** Start of Excerpt to read **

We linger especially long over the journey of American softball pitcher Lisa Fernandez, whose team seeks and achieves gold for the third time in a row - for what would turn out to be the last time. Eighties home movies show her as a child playing in her backyard, and then we follow the '96 and '00 match-ups blow by blow. Now pushing into her mid-thirties, Fernandez rallies the team again - all as their coach grieves the recent death of his wife. By the time of Beijing four years later, the aging Fernandez would be cut from the team, relegated to the role of alternate, so this is her swan song. It's valedictory for filmmaker Bud Greenspan as well. Given the unusual structure of these round-ups, this is our first encounter with him, but he directed nine Olympics documentaries, far and away more than anyone else (the handful of runners-up have just two to their name, usually back to back). Athens was his third summer doc in a row and also the twentieth anniversary of his first effort. Although he'd continue to direct the winter films until his death in 2010, the IOC selected a Chinese filmmaker for the next summer event (as we've already covered). Therefore this series' introduction to Bud is, in a way, through a farewell. Less flashy than his successors (or many of the winter predecessors I've already discussed), Greenspan's preferred approach - at least based on this small sample size - is more focused on storytelling through individual portraits than in aesthetic exploration or painting a larger social portrait. There's a crowd-pleasing touch here; I've watched many of these selections with my parents, and both proclaimed this their favorite. This is also chronologically the last summer film that Criterion presents in a classic, televisual 4:3 frame, further burnishing its old-fashioned credentials.

** End of Excerpt to read **

Exercise A: According to the Olympic documentary review, how many Olympics documentaries did Bud Greenspan direct?
Exercise B: Continue the Olympic documentary review from where it stops.

** Start of Supplied entries **

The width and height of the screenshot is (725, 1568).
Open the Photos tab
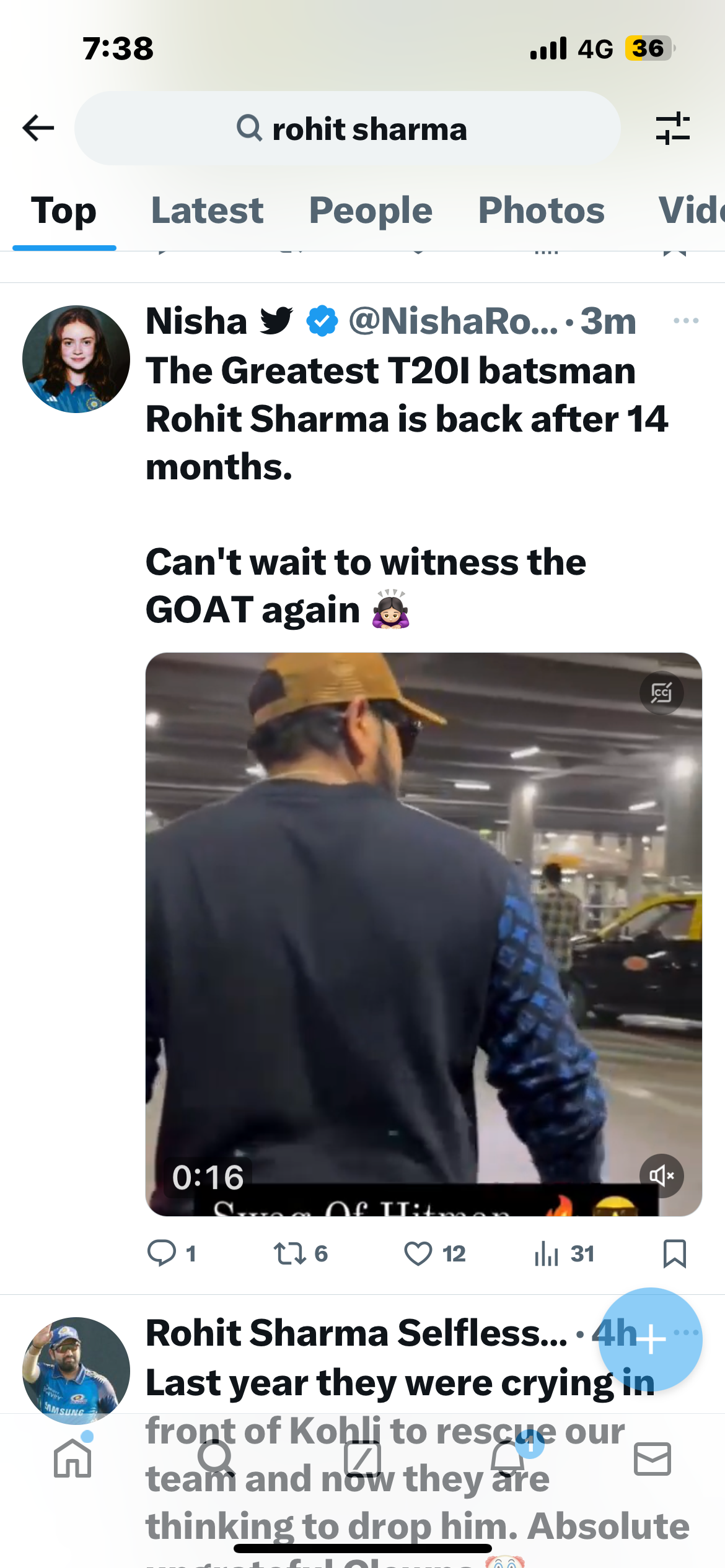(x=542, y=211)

** End of Supplied entries **
** Start of Supplied entries **

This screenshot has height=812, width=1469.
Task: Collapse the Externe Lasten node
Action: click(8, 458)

** End of Supplied entries **
** Start of Supplied entries **

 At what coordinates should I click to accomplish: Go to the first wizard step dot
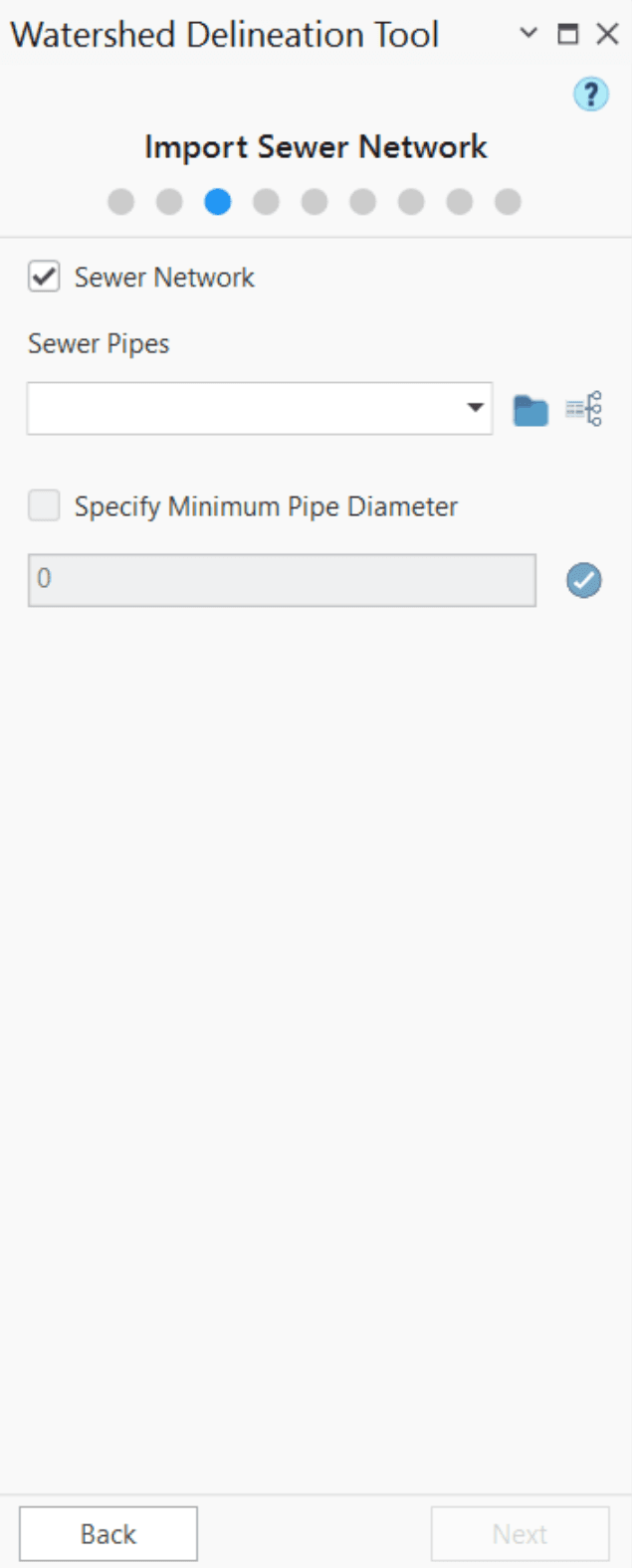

** End of Supplied entries **

Task answer A: Nine

Task answer B:
Fight Without Hate, dir. Andre Michel
Winter 1948 - St. Moritz, Switzerland
This documentary quite clearly expresses its theme through title as well as opening montage, using still photos of past games - going back over half a century - interrupted by two world wars. The otherwise droll narration, initially teasing the fashions of long-ago athletes, strikes a more somber note over images of empty stadiums in '40 and '44. Ultimately, however, the postwar flavor of the second St. Moritz Olympics in twenty years is conveyed more through irreverence than sobriety. Our narrator keeps up an insistent banter with his flaky wife as sidekick - indeed, this movie has a "plot" which takes place entirely on the soundtrack and has little to do with what we're watching. Over images of skiers flying down the slopes or hockey goalies sliding for a save, the jaunty Frenchman tells us (repeatedly) that women are vain and foolish creatures, while debating whether or not to buy his spouse a silk black jersey that she envies on one of the athletes. There's even a third interlocutor, a bumbling foreign policy commentator who makes inane contributions before suspiciously disappearing with the main announcer's wife. Again, these bits are conveyed in cutaways - they are essentially part of a radio play unfolding simultaneously with the collected footage of various events. It makes for a bizarre if amusing experience which I suspect won't be repeated. This is one way to deal with the expectation of sound in late forties cinema, especially since actually recording audio during these conditions would have posed a technical challenge.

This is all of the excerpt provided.